- [What to work on] The answer must consist solely of the lines from the one containing "Task: Maximize the EURCAD chart window" to the end of the entries below, repeated exactly.

Items from a data source:
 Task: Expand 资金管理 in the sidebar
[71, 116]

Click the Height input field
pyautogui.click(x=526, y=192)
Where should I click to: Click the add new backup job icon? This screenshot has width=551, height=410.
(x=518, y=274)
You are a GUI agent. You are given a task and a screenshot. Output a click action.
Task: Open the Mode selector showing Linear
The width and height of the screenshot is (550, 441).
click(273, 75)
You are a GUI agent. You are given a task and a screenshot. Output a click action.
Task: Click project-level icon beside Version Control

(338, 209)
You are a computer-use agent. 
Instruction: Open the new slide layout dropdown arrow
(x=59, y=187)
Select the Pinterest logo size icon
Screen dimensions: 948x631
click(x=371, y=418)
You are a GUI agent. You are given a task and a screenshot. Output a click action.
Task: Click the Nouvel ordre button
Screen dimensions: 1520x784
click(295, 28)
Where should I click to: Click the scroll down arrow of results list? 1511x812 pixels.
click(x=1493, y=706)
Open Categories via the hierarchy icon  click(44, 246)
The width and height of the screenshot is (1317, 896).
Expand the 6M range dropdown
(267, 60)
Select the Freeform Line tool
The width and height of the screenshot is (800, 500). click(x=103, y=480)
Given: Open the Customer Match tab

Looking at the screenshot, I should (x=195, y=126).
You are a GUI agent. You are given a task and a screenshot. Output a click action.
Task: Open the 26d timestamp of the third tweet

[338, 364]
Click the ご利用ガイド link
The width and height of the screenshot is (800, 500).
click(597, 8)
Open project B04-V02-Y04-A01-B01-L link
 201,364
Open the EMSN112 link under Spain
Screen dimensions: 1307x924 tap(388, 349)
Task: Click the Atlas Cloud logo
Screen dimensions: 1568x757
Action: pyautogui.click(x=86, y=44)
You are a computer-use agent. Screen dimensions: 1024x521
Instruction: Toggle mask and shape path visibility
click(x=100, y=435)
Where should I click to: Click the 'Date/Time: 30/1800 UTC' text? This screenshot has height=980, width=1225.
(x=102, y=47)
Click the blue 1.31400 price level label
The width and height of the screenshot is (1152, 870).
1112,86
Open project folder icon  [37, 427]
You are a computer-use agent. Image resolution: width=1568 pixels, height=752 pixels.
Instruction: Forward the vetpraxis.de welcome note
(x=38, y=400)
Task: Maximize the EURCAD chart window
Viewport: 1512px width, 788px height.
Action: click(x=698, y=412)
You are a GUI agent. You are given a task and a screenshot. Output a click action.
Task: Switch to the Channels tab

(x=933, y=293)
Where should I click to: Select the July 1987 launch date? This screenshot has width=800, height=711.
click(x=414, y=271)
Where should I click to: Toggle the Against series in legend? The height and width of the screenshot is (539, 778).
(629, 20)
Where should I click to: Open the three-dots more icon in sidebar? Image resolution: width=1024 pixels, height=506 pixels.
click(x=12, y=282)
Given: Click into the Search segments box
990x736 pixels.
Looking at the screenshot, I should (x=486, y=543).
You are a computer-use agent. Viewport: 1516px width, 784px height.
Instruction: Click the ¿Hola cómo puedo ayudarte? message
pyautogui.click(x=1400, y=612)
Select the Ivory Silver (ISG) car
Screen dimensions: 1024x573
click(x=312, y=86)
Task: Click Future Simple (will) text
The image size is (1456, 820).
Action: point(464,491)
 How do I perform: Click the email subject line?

- [Output]
Task: Maximize the EURCAD chart window
Viewport: 1512px width, 788px height.
Action: click(x=698, y=412)
You are a GUI agent. You are given a task and a screenshot. Output a click action.
Task: Switch to the Channels tab

(x=933, y=293)
Where should I click to: Select the July 1987 launch date? This screenshot has width=800, height=711.
click(x=414, y=271)
Where should I click to: Toggle the Against series in legend? The height and width of the screenshot is (539, 778).
(629, 20)
Where should I click to: Open the three-dots more icon in sidebar? Image resolution: width=1024 pixels, height=506 pixels.
click(x=12, y=282)
Given: Click into the Search segments box
990x736 pixels.
Looking at the screenshot, I should (x=486, y=543).
You are a computer-use agent. Viewport: 1516px width, 784px height.
Instruction: Click the ¿Hola cómo puedo ayudarte? message
pyautogui.click(x=1400, y=612)
Select the Ivory Silver (ISG) car
Screen dimensions: 1024x573
click(x=312, y=86)
Task: Click Future Simple (will) text
The image size is (1456, 820).
Action: point(464,491)
 How do I perform: Click the email subject line?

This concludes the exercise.